### Directions for this task
Reproduce the line containing "Instruction: Expand Lead filters" and every line after it through the end of the records. Include nothing else.
Segment Start: Data to use
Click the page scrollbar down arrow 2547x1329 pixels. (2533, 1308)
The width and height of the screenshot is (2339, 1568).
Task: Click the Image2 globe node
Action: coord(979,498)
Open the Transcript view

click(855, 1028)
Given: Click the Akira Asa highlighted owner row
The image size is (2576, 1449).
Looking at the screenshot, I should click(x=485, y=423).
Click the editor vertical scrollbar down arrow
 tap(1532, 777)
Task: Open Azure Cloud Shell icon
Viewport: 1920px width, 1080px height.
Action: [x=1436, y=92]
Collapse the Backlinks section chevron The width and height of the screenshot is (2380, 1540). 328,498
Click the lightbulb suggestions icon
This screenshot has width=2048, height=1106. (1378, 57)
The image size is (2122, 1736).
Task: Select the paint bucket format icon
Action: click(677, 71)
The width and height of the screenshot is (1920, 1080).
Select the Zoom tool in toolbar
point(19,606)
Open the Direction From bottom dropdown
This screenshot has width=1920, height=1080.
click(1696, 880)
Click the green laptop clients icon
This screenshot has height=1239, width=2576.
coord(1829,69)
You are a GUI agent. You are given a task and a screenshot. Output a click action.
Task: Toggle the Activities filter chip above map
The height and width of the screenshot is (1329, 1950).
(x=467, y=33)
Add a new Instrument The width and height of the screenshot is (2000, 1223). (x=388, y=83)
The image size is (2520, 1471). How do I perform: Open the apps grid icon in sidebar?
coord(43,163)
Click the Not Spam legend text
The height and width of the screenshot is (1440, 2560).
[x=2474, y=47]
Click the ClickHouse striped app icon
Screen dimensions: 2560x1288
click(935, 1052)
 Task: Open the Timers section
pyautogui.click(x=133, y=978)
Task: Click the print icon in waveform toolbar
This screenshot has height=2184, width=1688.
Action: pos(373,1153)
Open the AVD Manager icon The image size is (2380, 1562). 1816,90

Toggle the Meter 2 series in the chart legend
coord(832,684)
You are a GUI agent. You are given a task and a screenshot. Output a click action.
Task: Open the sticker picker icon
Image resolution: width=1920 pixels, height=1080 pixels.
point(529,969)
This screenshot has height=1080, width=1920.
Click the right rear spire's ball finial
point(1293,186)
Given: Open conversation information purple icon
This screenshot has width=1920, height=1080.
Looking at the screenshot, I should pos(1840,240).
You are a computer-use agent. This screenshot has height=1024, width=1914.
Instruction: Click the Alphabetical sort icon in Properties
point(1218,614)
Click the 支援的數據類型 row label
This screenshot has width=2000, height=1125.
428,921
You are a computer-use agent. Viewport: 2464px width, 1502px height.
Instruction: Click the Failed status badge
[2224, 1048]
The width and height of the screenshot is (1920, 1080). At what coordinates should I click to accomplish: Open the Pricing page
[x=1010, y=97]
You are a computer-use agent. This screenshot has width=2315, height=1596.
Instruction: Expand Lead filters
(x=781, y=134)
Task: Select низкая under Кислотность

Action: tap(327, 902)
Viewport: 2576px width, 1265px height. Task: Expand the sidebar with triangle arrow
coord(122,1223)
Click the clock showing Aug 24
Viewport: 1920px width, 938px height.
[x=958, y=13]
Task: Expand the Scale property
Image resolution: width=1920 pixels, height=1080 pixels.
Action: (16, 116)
Segment End: Data to use
### Task result
Instruction: Expand Lead filters
(x=781, y=134)
Task: Select низкая under Кислотность

Action: tap(327, 902)
Viewport: 2576px width, 1265px height. Task: Expand the sidebar with triangle arrow
coord(122,1223)
Click the clock showing Aug 24
Viewport: 1920px width, 938px height.
[x=958, y=13]
Task: Expand the Scale property
Image resolution: width=1920 pixels, height=1080 pixels.
Action: (16, 116)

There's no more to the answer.